Protokoll der Sitzung vom 09.03.2017

(Beifall bei den FREIEN WÄHLERN)

Herr Kollege Muthmann, Sie sagen "flächendeckend, aber besonders dort". Insofern muss es Unterschiede geben, je nachdem, ob eine Region tatsächlich von Bevölkerungsrückgang betroffen ist

(Benno Zierer (FREIE WÄHLER): Das hat damit nichts zu tun!)

oder ob es eine Region ist, wo die Wege weit sind. Das sind Kriterien, die in dieser ganzen Geschichte irgendwie einfließen müssen. Ansonsten sind wir uns, denke ich, hier im Hohen Hause der Problematik sehr wohl bewusst, wenn ich die Diskussionen auch im Innenausschuss Revue passieren lasse. Jetzt geht es um den Weg. Aber ich denke, es ist gut, jetzt diese

Evaluation zu beschließen und dann zu schauen, dass dieses Geld, das uns jetzt schon zur Verfügung steht, und das Geld, das wir vielleicht noch draufsatteln müssen, tatsächlich diejenigen Kommunen erreicht, die das Geld brauchen.

(Beifall bei den GRÜNEN – Harry Scheuenstuhl (SPD): Damit es wirkt!)

Vielen Dank. – Jetzt hat sich für die Fraktion der FREIEN WÄHLER noch Herr Kollege Zierer gemeldet. Bitte schön, Herr Kollege.

Sehr geehrtes Präsidium, meine Damen und Herren! Man hat den Eindruck, dass es gewisse Abgeordnete gibt, die offenbar mit Arbeit überlastet sind. Der Herr Flierl hat den Antrag offenbar nicht komplett gelesen, der Herr Scheuenstuhl auch nicht.

(Harry Scheuenstuhl (SPD): Einen so kurzen Antrag lese ich gern!)

Der Kollege Mistol meint, es gebe Menschen zweiter Klasse; in München würde man die Bürger anders als in Passau, als in Niederbayern behandeln.

Unser Antrag geht wesentlich weiter. Wir denken weiter. Wir denken in die Zukunft, und zwar nicht so, wie Sie gesagt haben, Herr Scheuenstuhl. Der Antrag ist ganz anders. Wir reden heute nicht von den Gräben und vom Oberflächenwasser und auch nicht vom Trinkwasser, sondern wir reden vom Abwasser. Das ist ein ganz anderes Thema. Da gibt es ganz neue Herausforderungen. Der Herr Kollege Muthmann und der Herr Kollege Hanisch haben zu dem Thema schon gesprochen. Ich möchte das Thema der organischen Spurenstoffe und der Mikroplastik ansprechen, wo wir tätig werden müssen. Auch das steht in unserem Antrag. Wir denken weiter. Wir stellen die Anträge umfangreicher.

(Harry Scheuenstuhl (SPD): Das ist keine Begründung!)

#### [DATENSÄTZE]
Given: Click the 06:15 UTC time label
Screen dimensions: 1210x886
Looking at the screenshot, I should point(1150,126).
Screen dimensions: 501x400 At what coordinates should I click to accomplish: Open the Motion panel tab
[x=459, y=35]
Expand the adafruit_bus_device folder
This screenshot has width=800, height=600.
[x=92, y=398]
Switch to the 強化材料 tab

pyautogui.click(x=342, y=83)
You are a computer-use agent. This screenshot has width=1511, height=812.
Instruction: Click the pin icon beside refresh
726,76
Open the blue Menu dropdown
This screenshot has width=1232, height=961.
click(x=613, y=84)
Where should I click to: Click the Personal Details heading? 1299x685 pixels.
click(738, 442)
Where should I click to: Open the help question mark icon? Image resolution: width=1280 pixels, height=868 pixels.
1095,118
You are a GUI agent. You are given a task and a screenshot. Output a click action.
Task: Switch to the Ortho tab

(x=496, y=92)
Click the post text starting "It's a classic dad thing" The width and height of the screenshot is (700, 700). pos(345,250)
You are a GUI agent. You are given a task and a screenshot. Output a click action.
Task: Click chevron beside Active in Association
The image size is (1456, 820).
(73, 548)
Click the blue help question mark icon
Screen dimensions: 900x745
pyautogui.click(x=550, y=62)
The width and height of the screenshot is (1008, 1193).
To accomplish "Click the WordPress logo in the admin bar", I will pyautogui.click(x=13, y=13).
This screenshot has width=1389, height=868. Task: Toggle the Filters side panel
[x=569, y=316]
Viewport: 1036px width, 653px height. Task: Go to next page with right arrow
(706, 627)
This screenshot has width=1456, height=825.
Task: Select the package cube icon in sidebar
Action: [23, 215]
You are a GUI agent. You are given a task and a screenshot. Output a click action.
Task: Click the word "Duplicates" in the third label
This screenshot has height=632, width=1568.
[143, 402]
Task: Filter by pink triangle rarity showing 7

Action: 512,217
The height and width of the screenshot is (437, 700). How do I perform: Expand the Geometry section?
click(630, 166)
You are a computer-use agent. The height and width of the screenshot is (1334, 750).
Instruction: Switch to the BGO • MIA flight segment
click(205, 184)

#### [AUFGABE]
Kopiere aus dem Sitzungsprotokoll wortgetreu die Stelle von „Evaluation zu beschließen“ bis einschließlich „schön, Herr Kollege.“. Das Material ist eigenständig und gehört nicht zum Sitzungsprotokoll.

#### [RICHTIGE ANTWORT]
Evaluation zu beschließen und dann zu schauen, dass dieses Geld, das uns jetzt schon zur Verfügung steht, und das Geld, das wir vielleicht noch draufsatteln müssen, tatsächlich diejenigen Kommunen erreicht, die das Geld brauchen.

(Beifall bei den GRÜNEN – Harry Scheuenstuhl (SPD): Damit es wirkt!)

Vielen Dank. – Jetzt hat sich für die Fraktion der FREIEN WÄHLER noch Herr Kollege Zierer gemeldet. Bitte schön, Herr Kollege.